Le drame, aurait été qu’il ne puisse s’identifier à ce désir, forgeant une castration réelle et non imaginaire pour la satisfaire.

Si nous revenons un peu sur la coupure dont Lacan fait état, nous l’interprétons dans l’absence/ présence,  soit l’apparition et disparition de l’objet a.

Lacan fait état d’une droite pour relier 2 points, mais il dit aussi que si la droite devient courbe, elle reliera plus de deux points, soit une multitude possible de points.

Une droite qui se rejoint de bout en bout forme un rond, on notera zéro de chiffre.

Que contient alors le zéro, voir le rond ? Rien, dit Lacan, ce rien est cependant délimité par des bords, ce qui n’est pas le néant, puisque le rien, n’est pas le vide mais ce qui le remplit.

Pour induire ce qui ce passe à la phase orale, du sein qui vient remplir le zéro (bouche), à l’absence de ce sein, il y a le rien.

Ce que vient remplir pour l’anorexique l’espace, le sein n’ayant plus réponse d’aliment mais de remplissage, un remplissage avide de rien, d’où l’idée de faire sans les aliments.

Je vous parlerai bien de cet enfant de18 mois dont la situation est évoquée en crèche.

Le sujet étant la perturbation du sommeil chez ce petit garçon, qui « dort-dine » si on peut dire.

La maman ayant raté son allaitement avec le frère ainé (exprimé ainsi par cette mère), elle ne peut penser la possibilité d’un sevrage pour faute de temps dit elle.

L’enfant pleure beaucoup la nuit.

Réveille ses parents.

La maman le récupère le midi à la crèche, pour une tétée qui semble peu « nutritive », l’enfant rejette tous substituts et dort tout le temps institutionnel, il est fatigué, la mère aussi, d’ailleurs le personnel pense qu’elle va vers une situation d’épuisement.

A aucun moment n’est évoqué une quelconque anorexie, pourtant l’enfant ne mange, ne prends, ne tolère « rien » …a la cuillère avec réservoir on s’évertue à lui faire prendre 30 gramme ….et c’est comme l’ascension de l’Everest.

Il est même observé que l’allaitement ne soit pas un véritable moment partagé mais un devoir maternel.
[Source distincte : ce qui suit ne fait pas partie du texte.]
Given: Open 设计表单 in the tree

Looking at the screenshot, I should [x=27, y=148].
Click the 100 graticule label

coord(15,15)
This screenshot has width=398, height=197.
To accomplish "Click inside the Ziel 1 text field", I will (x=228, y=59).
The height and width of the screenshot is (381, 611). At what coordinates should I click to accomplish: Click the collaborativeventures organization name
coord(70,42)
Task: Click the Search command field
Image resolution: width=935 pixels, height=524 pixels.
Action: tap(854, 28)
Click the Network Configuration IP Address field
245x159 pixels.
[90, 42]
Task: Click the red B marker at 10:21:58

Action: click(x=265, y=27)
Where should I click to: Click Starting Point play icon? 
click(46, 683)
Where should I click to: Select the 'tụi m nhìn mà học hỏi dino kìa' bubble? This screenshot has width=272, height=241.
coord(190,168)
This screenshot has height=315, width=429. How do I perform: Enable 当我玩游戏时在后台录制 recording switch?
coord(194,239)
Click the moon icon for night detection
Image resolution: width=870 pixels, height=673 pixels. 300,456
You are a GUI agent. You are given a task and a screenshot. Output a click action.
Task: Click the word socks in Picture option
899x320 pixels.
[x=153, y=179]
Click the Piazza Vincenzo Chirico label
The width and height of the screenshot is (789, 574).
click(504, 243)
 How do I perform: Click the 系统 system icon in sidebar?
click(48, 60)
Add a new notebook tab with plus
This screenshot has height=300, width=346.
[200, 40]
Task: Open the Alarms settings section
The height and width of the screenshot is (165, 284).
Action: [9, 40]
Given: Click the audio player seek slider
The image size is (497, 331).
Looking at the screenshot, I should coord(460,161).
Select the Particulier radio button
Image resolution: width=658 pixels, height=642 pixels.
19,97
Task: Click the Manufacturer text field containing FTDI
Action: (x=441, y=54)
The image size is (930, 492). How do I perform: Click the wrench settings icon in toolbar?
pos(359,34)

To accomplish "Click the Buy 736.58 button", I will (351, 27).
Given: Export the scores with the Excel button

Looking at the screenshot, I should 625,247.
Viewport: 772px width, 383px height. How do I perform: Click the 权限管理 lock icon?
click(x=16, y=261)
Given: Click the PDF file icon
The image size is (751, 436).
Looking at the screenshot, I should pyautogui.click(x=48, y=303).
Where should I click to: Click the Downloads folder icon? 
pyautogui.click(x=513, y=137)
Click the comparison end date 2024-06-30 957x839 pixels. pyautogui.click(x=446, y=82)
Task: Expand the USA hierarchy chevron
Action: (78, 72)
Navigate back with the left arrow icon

Nous arrivons sur une interrogation de dépendance, car il absorbe des nutriments sucrés, les seuls qu’il prend (sucreries, gâteaux), ce que l’on nomme aliments « vides » dont la fonction n’est pas de nourrir, mais qui remplit de rien ou de la satisfaction de rien.

A l’émission d’un possible (hypothèse) sevrage, une fin, même lointaine…, il est dit que cela serait trop brutal pour la maman (on ne peut pas lui dire ainsi, le personnel se sent intrusif à cet égard).

Le ratage du précédent allaitement avec l’enfant ainé, ressort comme une répétition, dont le personnel n’avait jusque là pas fait de liaison avec la situation rencontrée actuellement.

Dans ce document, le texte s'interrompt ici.